BrisConnections traffic smash

Toll road operator, BrisConnections (ASX: BCS) has finally given up the ghost and filed for voluntary administration.

The company that owns and operates Brisbane’s $4.8 billion Airport Link toll road has gone into receivership after traffic volumes through the tunnel were less than half of that predicted in the company’s prospectus.

Around 50,000 cars are using the tunnel currently, well short of the 135,000 that were expected.

A statement from the company announced that McGrath Nicol Partnership had been appointed as voluntary administrators. After an analysis of traffic levels post the introduction of tolls and a review that determined the enterprise value of BrisConnections was less than the outstanding debt, the company contacted lenders and other stakeholders to see if a reconstruction of the company was possible.

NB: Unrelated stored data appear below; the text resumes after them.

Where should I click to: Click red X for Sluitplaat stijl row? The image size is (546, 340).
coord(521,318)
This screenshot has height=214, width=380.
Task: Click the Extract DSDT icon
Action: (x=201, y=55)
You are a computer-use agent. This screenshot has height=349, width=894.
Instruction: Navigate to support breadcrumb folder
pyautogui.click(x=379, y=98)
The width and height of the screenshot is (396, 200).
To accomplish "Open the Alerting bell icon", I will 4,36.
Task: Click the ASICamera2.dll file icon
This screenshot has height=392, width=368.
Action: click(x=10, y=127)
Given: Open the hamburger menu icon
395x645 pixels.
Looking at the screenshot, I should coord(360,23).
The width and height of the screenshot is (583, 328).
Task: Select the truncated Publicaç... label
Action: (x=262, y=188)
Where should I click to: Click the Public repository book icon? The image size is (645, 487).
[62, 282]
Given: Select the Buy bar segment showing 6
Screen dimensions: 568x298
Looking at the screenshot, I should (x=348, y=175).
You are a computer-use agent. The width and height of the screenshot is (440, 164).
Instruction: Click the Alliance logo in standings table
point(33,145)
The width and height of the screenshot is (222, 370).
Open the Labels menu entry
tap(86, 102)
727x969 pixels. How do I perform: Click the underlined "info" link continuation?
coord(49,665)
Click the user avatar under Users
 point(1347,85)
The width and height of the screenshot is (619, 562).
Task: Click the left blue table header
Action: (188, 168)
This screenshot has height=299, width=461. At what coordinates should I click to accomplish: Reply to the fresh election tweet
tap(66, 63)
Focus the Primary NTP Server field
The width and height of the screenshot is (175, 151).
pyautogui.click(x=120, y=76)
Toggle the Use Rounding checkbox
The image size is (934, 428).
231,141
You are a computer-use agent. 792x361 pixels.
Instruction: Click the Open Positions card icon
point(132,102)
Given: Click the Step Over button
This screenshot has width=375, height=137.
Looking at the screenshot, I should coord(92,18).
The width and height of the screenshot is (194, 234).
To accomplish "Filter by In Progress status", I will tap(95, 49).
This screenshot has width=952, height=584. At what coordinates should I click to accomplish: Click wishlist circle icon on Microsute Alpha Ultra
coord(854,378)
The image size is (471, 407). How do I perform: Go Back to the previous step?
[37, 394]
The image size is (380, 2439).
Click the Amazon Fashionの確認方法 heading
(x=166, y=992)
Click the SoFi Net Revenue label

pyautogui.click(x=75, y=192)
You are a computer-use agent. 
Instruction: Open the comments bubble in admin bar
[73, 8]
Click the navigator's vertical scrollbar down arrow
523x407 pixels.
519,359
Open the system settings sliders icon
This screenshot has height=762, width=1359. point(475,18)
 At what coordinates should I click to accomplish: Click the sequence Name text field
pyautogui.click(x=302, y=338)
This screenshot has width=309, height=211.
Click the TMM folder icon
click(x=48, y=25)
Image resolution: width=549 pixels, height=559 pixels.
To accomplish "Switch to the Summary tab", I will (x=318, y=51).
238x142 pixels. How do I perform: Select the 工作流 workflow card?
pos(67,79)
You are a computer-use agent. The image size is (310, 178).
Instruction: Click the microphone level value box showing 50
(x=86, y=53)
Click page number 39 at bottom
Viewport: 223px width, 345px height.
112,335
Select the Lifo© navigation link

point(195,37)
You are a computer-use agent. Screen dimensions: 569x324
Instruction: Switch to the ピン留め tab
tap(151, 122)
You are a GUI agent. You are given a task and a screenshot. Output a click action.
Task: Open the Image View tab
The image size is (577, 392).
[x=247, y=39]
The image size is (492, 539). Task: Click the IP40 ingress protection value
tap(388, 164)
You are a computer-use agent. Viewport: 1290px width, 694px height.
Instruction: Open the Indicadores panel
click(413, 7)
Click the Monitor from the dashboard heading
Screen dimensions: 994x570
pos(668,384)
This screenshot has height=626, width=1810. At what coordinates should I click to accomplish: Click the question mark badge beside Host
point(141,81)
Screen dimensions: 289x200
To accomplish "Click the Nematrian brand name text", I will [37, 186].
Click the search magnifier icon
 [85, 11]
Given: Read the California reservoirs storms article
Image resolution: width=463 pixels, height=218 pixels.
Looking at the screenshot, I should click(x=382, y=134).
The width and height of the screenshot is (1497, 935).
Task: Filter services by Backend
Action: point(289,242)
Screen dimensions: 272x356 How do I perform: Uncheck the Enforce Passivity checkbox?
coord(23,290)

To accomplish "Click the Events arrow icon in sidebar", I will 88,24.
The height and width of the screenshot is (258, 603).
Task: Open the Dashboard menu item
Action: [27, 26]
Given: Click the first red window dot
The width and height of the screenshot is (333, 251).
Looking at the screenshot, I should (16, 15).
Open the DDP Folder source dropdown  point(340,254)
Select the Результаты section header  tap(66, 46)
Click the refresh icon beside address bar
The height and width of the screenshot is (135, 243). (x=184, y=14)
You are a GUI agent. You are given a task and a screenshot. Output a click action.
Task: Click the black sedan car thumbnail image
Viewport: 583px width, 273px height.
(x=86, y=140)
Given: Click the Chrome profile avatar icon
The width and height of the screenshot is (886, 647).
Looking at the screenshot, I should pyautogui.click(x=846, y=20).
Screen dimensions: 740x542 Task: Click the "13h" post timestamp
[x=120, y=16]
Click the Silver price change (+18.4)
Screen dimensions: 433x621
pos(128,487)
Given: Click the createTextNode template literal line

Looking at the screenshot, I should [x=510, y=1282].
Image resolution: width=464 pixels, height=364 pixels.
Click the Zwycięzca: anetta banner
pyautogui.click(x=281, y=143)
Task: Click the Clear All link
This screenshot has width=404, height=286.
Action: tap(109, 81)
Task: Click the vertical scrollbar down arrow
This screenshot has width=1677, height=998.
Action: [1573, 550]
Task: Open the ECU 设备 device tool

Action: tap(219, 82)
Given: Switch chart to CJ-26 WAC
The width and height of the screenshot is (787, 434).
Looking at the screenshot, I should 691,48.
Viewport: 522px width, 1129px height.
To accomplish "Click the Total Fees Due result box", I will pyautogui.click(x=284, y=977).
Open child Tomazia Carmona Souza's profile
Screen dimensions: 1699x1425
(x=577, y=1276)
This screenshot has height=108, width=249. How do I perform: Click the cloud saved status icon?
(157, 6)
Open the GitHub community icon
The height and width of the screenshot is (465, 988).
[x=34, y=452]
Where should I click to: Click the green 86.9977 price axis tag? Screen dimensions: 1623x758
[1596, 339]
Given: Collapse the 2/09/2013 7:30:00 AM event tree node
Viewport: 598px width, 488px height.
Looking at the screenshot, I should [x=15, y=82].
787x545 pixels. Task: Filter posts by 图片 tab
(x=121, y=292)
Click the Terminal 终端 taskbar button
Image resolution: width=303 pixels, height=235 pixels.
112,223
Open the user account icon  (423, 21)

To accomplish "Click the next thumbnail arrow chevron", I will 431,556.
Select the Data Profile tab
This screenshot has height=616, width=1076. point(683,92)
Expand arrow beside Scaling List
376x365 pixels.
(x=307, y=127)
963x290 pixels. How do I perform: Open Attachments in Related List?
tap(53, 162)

Unfortunately for BrisConnections, its bankers weren’t keen on a restructure, and the company was therefore forced into administration. The Airport Link will remain open to users as normal.

This is the second Brisbane toll road to fall into receivership, following the collapse of the Clem7, operated by RiverCity Motorway Group, and comes after the demise of the operators of the Lane Cove and Cross City tunnels in Sydney. Toll roads haven’t been a great investment in recent times, and several banks are on the BrisConnections hook.

Construction giant, Leighton Holdings (ASX: LEI) recently wrote off its $63 million investment in the project, but investment bank Macquarie Group (ASX: MQG) recently doubled-down on its investment in Brisconnections, picking up $300 million of debt from Royal Bank of Scotland International. With Macquarie Infrastructure owning 46% of BrisConnections equity, the investment bank stands to lose a big chunk of dough. Nuts if you ask me.

BrisConnections owes around $3 billion of debt to a syndicate of banks, including ANZ Bank (ASX: ANZ), BNP Paribas, Societe General and United Overseas Bank.